Pinching Pennies

(or why I unsubscribed from an email list)

It started innocuously enough.

I was looking for ideas about how to outline a novel, and I came across an outlining method that looked promising. It was in the days before this particular writer morphed into the marketing machine she was destined to become, so I actually paid for the product, gave her my email address, and in no time, the information I had paid for was sent to me.

It was transactional, and it was great. I had what I wanted — a system for outlining — and she had what she wanted — $15.

The honeymoon phase

Initially, my obligations as a reader of her emails were easy to meet. I got an email here or there on the topic of writing. The emails were like the occasional drop of rain on a windshield while driving. You didn’t even need to bother to turn on the wipers.

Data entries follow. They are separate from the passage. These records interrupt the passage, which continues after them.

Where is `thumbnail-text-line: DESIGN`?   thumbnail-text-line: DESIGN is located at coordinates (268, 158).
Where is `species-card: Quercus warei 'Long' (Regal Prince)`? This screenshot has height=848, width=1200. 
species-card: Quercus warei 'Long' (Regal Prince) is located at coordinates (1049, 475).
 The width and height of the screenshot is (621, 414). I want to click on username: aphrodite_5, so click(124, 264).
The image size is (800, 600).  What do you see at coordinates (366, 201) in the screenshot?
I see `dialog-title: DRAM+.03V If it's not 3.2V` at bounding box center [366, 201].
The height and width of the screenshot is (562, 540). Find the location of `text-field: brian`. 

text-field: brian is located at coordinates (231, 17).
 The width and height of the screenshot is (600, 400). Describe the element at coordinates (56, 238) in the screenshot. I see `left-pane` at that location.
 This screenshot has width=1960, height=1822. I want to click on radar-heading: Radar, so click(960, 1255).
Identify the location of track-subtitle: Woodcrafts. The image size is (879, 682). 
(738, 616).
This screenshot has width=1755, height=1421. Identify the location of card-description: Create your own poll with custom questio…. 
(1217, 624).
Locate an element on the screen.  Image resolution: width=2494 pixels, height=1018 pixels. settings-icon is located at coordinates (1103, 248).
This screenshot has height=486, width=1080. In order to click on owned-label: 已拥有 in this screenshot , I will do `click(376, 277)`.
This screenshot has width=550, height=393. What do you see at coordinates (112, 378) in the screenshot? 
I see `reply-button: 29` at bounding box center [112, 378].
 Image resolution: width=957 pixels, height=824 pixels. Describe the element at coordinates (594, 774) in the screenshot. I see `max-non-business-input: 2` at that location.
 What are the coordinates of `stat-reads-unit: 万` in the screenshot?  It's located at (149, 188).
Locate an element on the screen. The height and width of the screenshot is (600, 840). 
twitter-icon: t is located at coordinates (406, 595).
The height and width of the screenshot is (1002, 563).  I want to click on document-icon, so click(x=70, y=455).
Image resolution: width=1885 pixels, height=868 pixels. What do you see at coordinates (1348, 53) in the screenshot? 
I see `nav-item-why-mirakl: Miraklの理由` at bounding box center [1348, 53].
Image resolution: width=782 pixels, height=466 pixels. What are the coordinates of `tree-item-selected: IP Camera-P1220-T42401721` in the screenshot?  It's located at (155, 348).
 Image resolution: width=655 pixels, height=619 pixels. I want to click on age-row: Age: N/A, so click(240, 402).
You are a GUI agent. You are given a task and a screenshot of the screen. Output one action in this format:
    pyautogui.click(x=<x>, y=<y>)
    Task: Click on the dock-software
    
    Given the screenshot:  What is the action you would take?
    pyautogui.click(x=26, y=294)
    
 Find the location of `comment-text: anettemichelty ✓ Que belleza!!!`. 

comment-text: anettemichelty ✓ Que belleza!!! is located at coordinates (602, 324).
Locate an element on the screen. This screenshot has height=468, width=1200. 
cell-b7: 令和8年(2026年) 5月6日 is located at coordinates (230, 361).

Little did I know that a change was afoot, and in due time, I would get a blizzard of emails, that would be more like driving in a late winter Michigan snowstorm.

But at this point, it was still a drop of information here, a drop of information there. Nothing that took up a lot of my time or caused me undue stress, so I didn’t unsubscribe.

But then something happened.

Marketing Camp

I know the writer didn’t see it this way, but I’m not talking about how it looked from her perch creating email campaigns; I am talking about the view from my inbox.

After a couple of years of the occasional, on-point email, with some breaks in-between, something changed, and I started getting numerous emails, and the campaigns were neverending.

The one or two emails a week morphed into anywhere between one to seven a day, but there wasn’t a particular schedule. The emails themselves were slapdash and messy. Sometimes the links she meant to send were done incorrectly, necessitating — you guessed it — another email.

In addition to the friendly missives, there were now “you’ve been selected” surveys to complete so she could develop new “courses,” and in those surveys there were always at least two questions to determine the target price for whatever “service” she would be offering.

It was more than a little overwhelming, and no doubt in one of the surveys she sent out, I probably mentioned that she might want to look at cutting back on the number of emails she sent. Eventually she did offer an option to receive a reduced number, but like the marketing addict/whiz that she is, she couldn’t quit, and even the “reduced calorie” email list offerings soon came as fast and furious as the previous option I had been on.

There were “webinars” and “chats” and “subscriptions” and “discounts” and “deadlines for discounts” and seemingly endless emails about the value of an email list.

But the thing about marketing is that in order to sell someone on your “solution,” you first have to sell them on their “problem.”

My problem

My problem, it seemed, was that I didn’t have a vibrant enough email list. If I really wanted to “make it,” I needed to get one — stat! Once a person got onto my email list, I could legally bombard them with emails selling my products. Why, I could even use the people on my email list to develop my products!

Like the author of the email in my inbox, I would learn how to “create a solution” to my reader’s “problem.” My reader would be so grateful, he or she would happily buy the proffered “solution.”

But it turned out for me that my real “problem” was that I was getting anywhere from 2–7 emails a day. I was on constant blast. If I read every come-on sent my way, I wouldn’t have time to do that which I set out to do: write.

Then, one day as she was getting ready to close out one of her sales pitches that would net her approximately $120,000 in revenue for 2020, I received an onslaught of emails unlike any I had received before.

Stop the insanity

Her life has become a theater, and according to all I have read in the assorted emails, a very lucrative theater, but it was at this point in the show that I decided I had to leave.

In economics it’s called “the sunk cost fallacy,” and it is provides a framework for understanding why we keep doing something when we know we should walk away.

Because we have invested so much time, money, or effort, we keep thinking that one day it will pay off, so we keep investing despite having gotten no return on our investment.

But like the email list marketing maven I have followed for years, I too have a life to live and creating “freebies,” doing A/B testing, and sending out thousands of emails to virtual strangers is not how I want to spend it.

And while I have certainly encountered this kind of marketing before, this was the first time I experienced the transformation in my inbox, and it was a little disheartening.

At its core, the whole “you need an email list” is a kind of Ponzi scheme that robs you of your time, and I am old enough now, that time is my most valuable and valued asset, and so in a convoluted way, being on her email list did help me identify my problem.

So what is my problem?

My “problem” is that I don’t feel like I have enough time to do the things I want to do; my “solution” will be to unsubscribe to all but the most important email lists so that I make the best use of the time I have left.

If I have learned nothing this year, it’s that our time on this planet is a limited run, and so to every reader who has made it to this sentence, thank you for your time and consideration.